> _Work request_
Report every line of the records beneath this task that holds the string "computer".

==============================

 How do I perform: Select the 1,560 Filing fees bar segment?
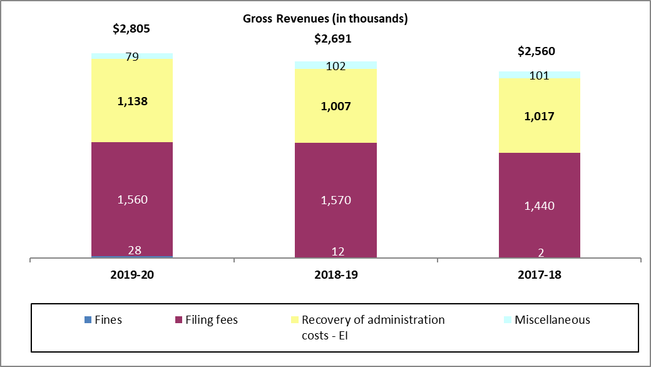[131, 199]
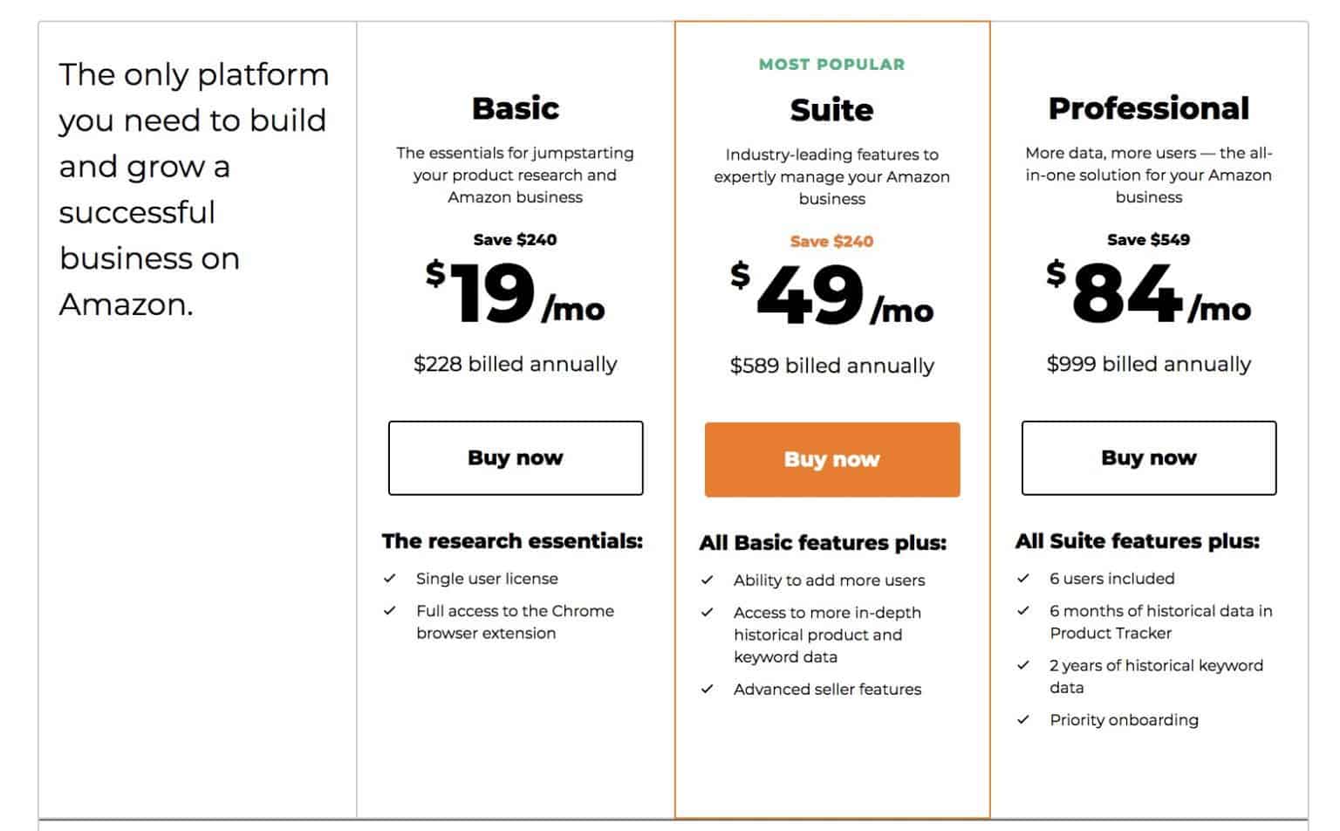This screenshot has height=831, width=1340.
Task: Click the Save $549 label
Action: pyautogui.click(x=1148, y=239)
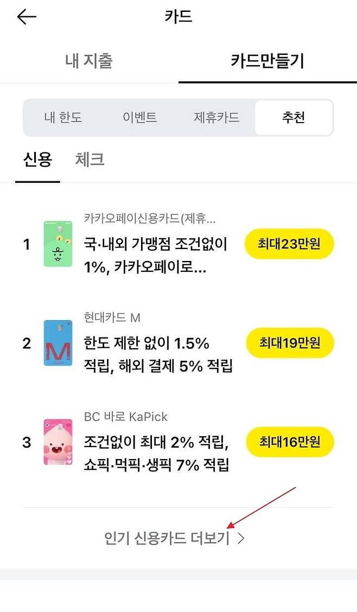Choose the 제휴카드 segment

click(216, 117)
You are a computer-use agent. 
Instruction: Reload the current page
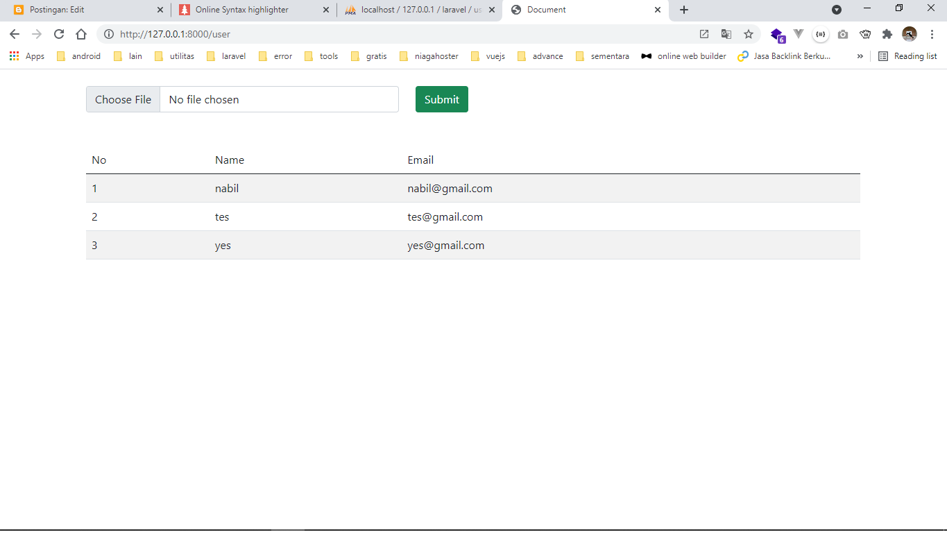59,33
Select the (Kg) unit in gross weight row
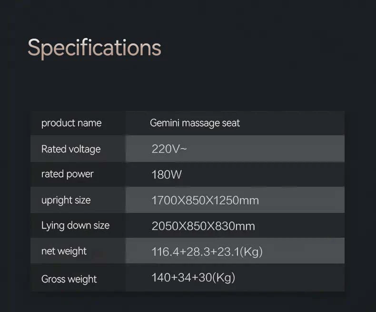Screen dimensions: 376x312 [x=224, y=277]
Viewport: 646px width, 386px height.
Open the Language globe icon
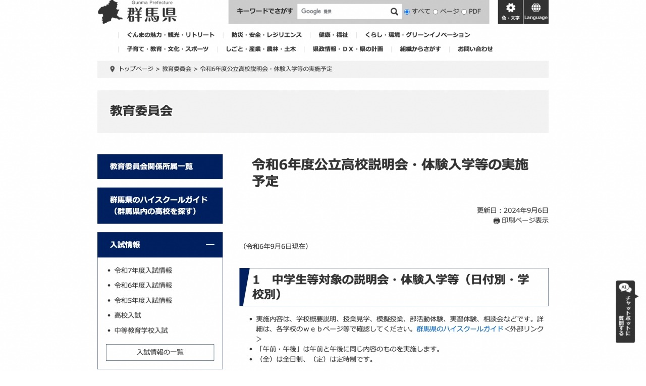tap(535, 9)
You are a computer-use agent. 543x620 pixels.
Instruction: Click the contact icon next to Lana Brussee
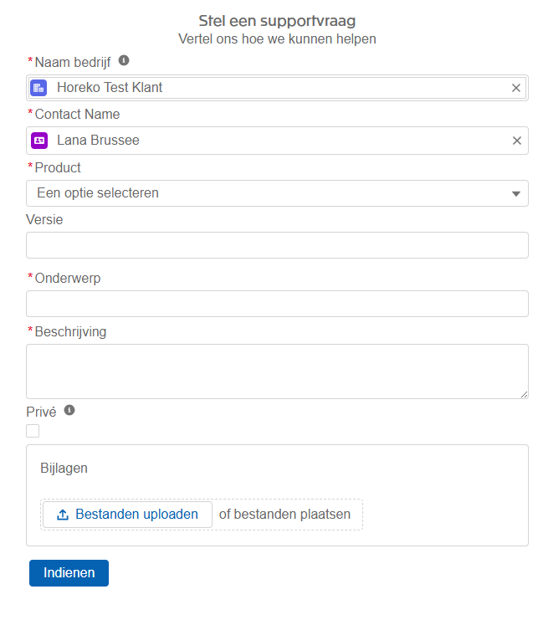click(x=38, y=141)
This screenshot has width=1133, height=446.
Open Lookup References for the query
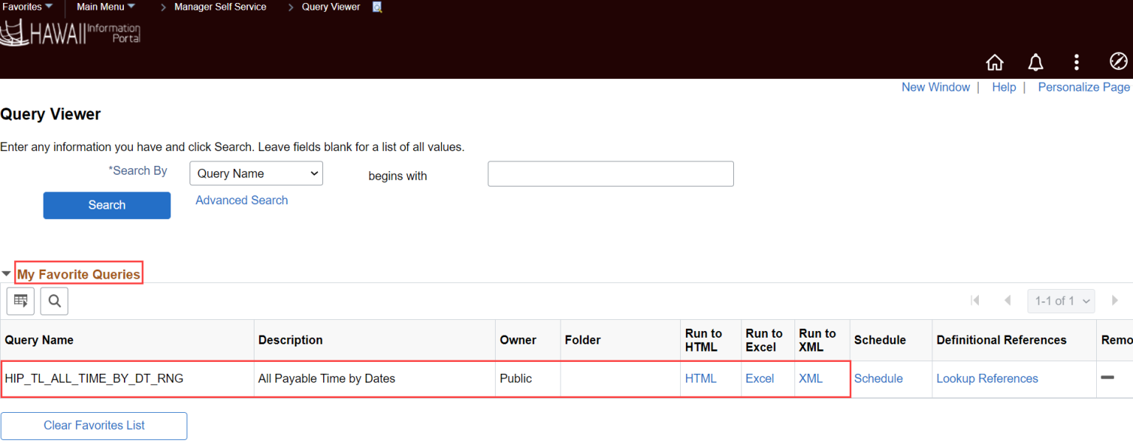click(x=987, y=378)
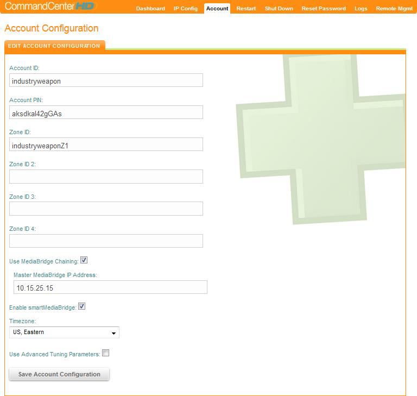Screen dimensions: 417x396
Task: Click the Edit Account Configuration header tab
Action: 54,46
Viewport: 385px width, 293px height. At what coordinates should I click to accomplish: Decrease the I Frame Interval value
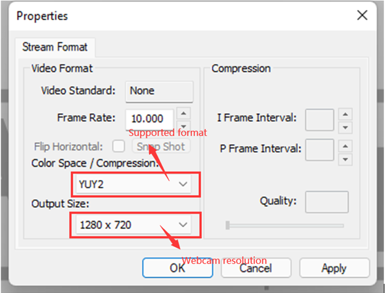pos(345,127)
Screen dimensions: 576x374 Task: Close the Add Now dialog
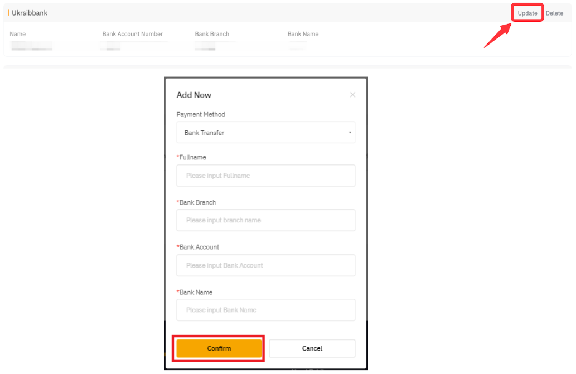[352, 95]
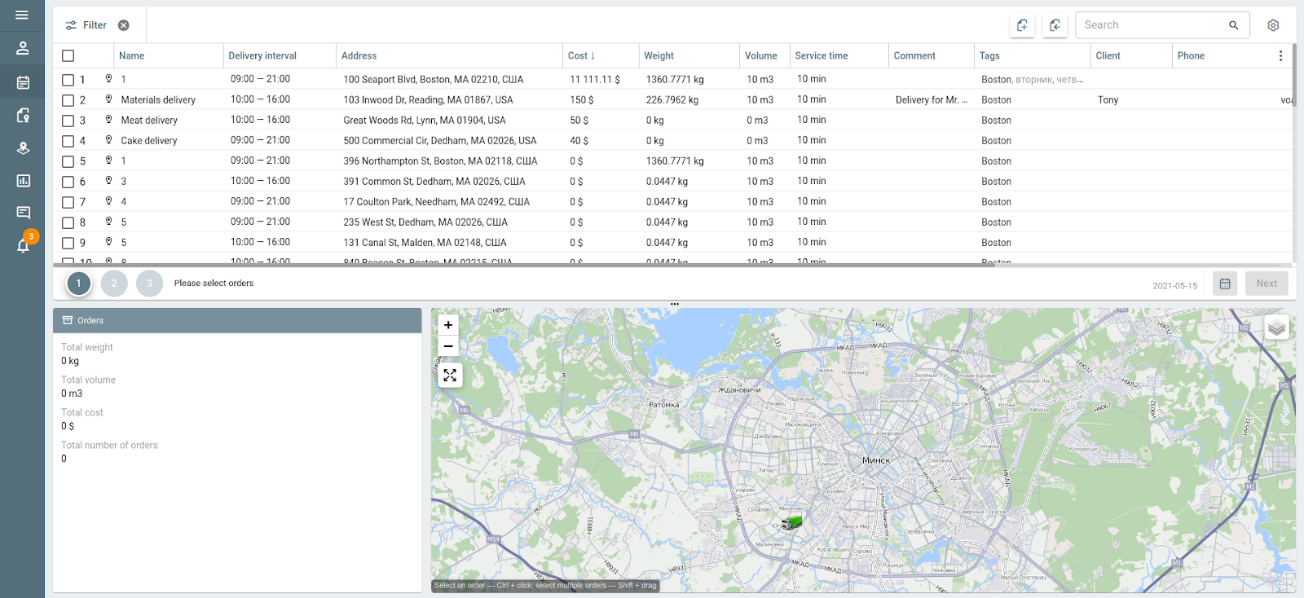The height and width of the screenshot is (598, 1304).
Task: Open the notifications bell in the sidebar
Action: pyautogui.click(x=23, y=245)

==============================

> _Your response_
You are a computer-use agent. 
You are a computer-use agent. 543x620 pixels.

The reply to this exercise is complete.